In a testament to the true appeal of channels such as the Big Ten Network, the go-to leverage play for companies like Fox and ESPN in the past has been to hold back live sports for broadcast on the new channels. The BTN, for instance, shows conference football games every fall Saturday to go along with a decent number of basketball games throughout the regular season. The rationale is simple: Television’s last true big ticket, live sports, is the only product strong enough to generate the demand required to force the hands of the cable companies.

At least from where I sit, though, the SEC network presents something of a unique dilemma for ESPN.

In the case of ESPN, we’re already talking about the dominant player in college football broadcasting. Part of the reason it holds that title stems from the fact that it already shows so much SEC content on its flagship and secondary stations.

Assuming that ESPN plans to hold back some of its SEC content for the new network, where will that come from? Turn the SEC channel into Kentucky HD, and no one gives a damn. Put your marquee conference games on the start-up network, and you run the risk of cannibalizing Big ESPN’s ratings – the brains behind the Worldwide Leader probably aren't too keen on messing with that.

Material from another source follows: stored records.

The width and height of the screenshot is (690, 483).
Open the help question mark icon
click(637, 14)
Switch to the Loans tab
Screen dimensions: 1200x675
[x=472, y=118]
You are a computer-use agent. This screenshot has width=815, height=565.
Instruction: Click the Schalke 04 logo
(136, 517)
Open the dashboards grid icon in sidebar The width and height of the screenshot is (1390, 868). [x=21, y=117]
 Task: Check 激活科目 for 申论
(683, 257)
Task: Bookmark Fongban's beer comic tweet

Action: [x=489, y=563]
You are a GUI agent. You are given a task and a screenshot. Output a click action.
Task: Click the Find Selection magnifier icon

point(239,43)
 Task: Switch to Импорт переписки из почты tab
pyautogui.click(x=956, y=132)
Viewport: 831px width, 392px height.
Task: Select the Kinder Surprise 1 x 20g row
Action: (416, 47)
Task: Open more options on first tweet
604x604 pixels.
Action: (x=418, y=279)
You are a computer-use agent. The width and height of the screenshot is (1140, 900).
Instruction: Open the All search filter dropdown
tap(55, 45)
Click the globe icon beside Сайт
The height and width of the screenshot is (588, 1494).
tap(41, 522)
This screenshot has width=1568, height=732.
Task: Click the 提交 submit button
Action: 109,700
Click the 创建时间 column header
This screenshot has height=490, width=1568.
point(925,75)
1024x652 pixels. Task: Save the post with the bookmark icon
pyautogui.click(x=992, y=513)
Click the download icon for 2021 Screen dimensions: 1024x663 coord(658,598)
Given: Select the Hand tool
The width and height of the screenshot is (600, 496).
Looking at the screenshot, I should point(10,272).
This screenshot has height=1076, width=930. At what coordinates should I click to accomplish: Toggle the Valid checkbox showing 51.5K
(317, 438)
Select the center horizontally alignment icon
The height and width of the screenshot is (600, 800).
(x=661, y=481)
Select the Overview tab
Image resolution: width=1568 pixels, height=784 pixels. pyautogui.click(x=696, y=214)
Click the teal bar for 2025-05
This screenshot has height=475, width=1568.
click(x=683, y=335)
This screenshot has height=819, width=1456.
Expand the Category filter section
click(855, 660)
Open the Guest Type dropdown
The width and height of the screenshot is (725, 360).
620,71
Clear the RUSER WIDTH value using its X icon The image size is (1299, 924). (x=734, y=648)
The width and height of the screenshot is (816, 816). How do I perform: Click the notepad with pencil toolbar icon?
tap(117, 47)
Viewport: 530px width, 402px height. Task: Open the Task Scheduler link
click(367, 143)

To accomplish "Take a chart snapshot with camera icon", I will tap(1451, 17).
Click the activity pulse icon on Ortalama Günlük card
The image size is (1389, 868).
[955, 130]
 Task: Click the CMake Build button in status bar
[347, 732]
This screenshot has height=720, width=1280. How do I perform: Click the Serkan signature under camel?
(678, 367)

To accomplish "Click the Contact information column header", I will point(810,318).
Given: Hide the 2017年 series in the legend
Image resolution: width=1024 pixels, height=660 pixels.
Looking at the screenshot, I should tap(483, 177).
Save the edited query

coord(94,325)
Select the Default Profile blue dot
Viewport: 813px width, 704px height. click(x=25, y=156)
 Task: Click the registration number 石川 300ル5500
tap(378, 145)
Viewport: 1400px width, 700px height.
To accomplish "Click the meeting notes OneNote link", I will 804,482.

In short, finding the appropriate programming mix to generate demand for the SEC network on a broad scale – the kind that would make it profitable – starts to sound like more of a challenge the more you think about it.

That certainly doesn’t mean that the SEC network is destined to flop. Much like its BCS dominance, SEC football is probably the pre-eminent brand in the college sports industry, which is generally a lucrative position to be in. But those ADs might want to wait a couple years before they go spending all that new TV money on country club memberships and luxury boxes.